Deshalb ist es vorsichtig und klug, die Direkte Digitale Mark erst einmal als Zweitwährung einzuführen. Das wäre lukrativ für ein Land, das in Zahlungsschwierigkeiten ist und/oder vor dem Konkurs steht, oder auch dann, wenn das bestehende Finanzsystem zusammenbricht. Am allerbesten als Präventivmaßnahme schon dann, wenn mit einem Zusammenbruch, dem Finanz-Tsunami, gerechnet werden muss. Dann wäre es gut, wenn man die DDM schon hat, das heißt, die entsprechende Software bei der Kontoführung, die App fürs Mobile Netz, die entsprechenden Geldkarten und die Lesegeräte.

Die Einführung kann in der Form beginnen, dass ein Staat wie Griechenland mit DDM seine Beamten, Angestellten und Rentner bezahlt und er verpflichtet den Handel und die Wirtschaft, die degressive Währung anzunehmen.

Unter diesen Voraussetzungen wird sich für den Umgang mit Geld im normalen Leben nicht viel ändern, außer dass fast alles per Karte, Smartphone oder Überweisung bezahlt wird.

Eine degressive Währung kommt den natürlichen Gesetzen der lebendigen Ökonomie näher als das bestehende System, das die bekannten Probleme aufwirft: Riesige Geldmenge außerhalb der Kontrolle von demokratischen Staaten und Steuerbehörden, Aufblähen und Destabilisierung der Aktienkurse, unermessliche Staatsschulden und nicht zuletzt Konzentration von Milliarden in der Hand immer weniger professioneller Spekulanten. Das ist Geld, das nur im Finanzsektor kursiert und der natürlichen Zirkulation entzogen wird.

Die degressive Währung wirkt umgekehrt, wer sein Geld in Form von DDM in der ersten Woche wieder ausgibt, hat am meisten davon. Wer soviel kassiert, dass er es nicht ausgeben kann oder nicht ausgeben will, ist im Nachteil.

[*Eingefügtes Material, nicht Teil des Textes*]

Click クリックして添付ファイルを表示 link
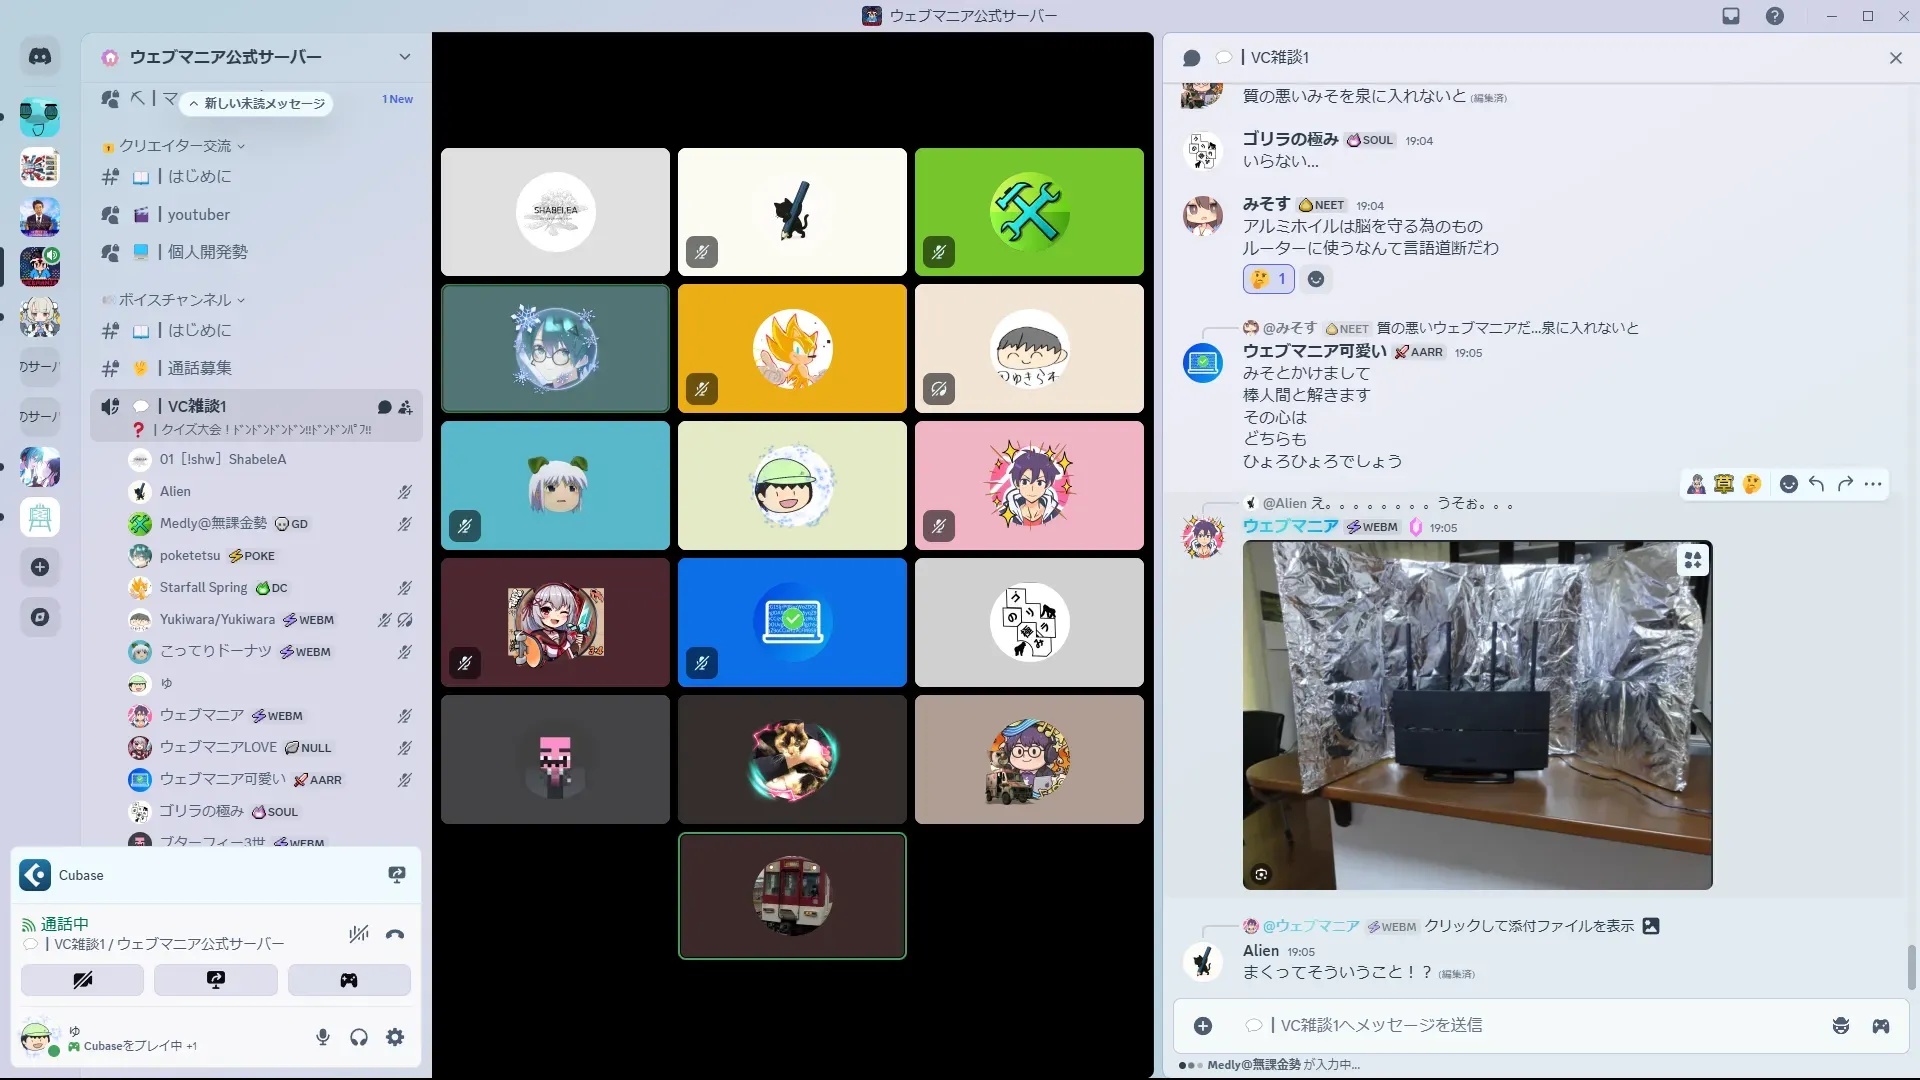(1529, 926)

Die Umverteilung von unten nach oben wird gestoppt.

Es sind also nicht mehr die Groß-Geldbesitzer, die die Wirtschaft mit ihrer Kapitalmacht antreiben und dirigieren und dafür als Gegenleistung eine hohe Rendite verlangen, sondern es sind alle, die überhaupt Geld in der Hand haben und ihre DDM bald wieder ausgeben.

Das ist ein direkter Schritt in die Finanz-Demokratie.

Anmerkungen:

Die Idee einer degressiven Währung stammt von dem deutschen Abenteurer und Philosophen Silvio Gesell, der im heute belgischen St. Vith geboren wurde. Man nannte dieses Geld Freigeld. Es wurde realisiert durch Geldscheine mit einem Ausgabedatum, deren Wert immer neu berechnet werden musste. Trotz der Kompliziertheit, ohne Digitaltechnik, wurde Freigeld auf lokaler Ebene in Österreich Anfang der 1930er Jahre mit Erfolg eingesetzt, bis der Staat es verbot, weil er das Währungsmonopol beanspruchte.

Die Auswüchse und Bedrohungen des Finanzwesens wurden durch den Autor Ernst Wolff historisch betrachtet und in seinem Buch "Finanz-Tsunami″ geschildert, das der Autor 2017 im Eigenverlag veröffentlicht hat. ISBN 978-3-00-057533-4

Rob Kenius studierte Physik an der RWTH Aachen und war dort Chefredakteur der Studentenzeitung. Nach dem Diplom verließ er die akademische Laufbahn, wurde selbständig als Inhaber eines Musik-Clubs und dann als Medienkaufmann. Heute lebt er als freier Autor in Köln und betreibt die Webseite kritlit.de.